Others in the field aren't so sure.
Dr. Harold Bursztajn, a professor of psychiatry at Harvard Medical School, is a leader in his field on this issue writing extensively on genetic discrimination. He questions what the University of Connecticut researchers could "even be looking for at this point."
"Given how wide the net would have to be cast and given the problem of false positives in testing it is much more likely we would go ahead and find some misleading genetic markers, which would later be proven false while unnecessarily stigmatizing a very large group of people," Bursztajn said.
Bursztajn also cautions there are other risks to this kind of study: that other warning signs could be ignored.
"It's too risky from the stand point of unduly stigmatizing people, but also from distracting us from real red flags to prevent violence from occurring," Bursztajn said. "The last thing we need when people are in the midst of grief is offering people quick fixes which may help our anxiety, but can be counterproductive to our long term safety and ethics."
Bursztajn is also the president of the American Unit of the United Nations Educational, Scientific and Cultural Organization (UNESCO) bioethics chair and in that role he teaches health care professionals about responsible genetic education including the history of eugenics in this country in the 1920s and Nazi Germany. He cautions against the slippery slope that the kind of research that could be involved in the University of Connecticut's study could lead to.
Dr. Heidi Tissenbaum, a geneticist at the University of Massachusetts medical school, agrees the research is risky saying an accurate study just cannot be completed on one person.
"The problem is there might be a genetic component, but we don't have enough of a sample size," Tissenbaum said. "I think it's much more than a simple genetic answer, but an interplay between genetics and environment."

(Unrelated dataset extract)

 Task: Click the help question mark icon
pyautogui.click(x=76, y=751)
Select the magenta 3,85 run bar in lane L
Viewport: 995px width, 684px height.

"One sample, what's that going to tell you," Tissenbaum said, referring to Lanza's DNA. "You never do an experiment with one, you can't conclude anything… The question is what are they comparing his DNA against? Are they going to control to random people? Matching for age or society? We just don't have enough (of a sample)."
Tissenbaum says the rush to study his DNA may simply be because "people are hurting so much they would like to find a quick answer."
"Even identical twins are different and they have identical DNA," Tissenbaum noted.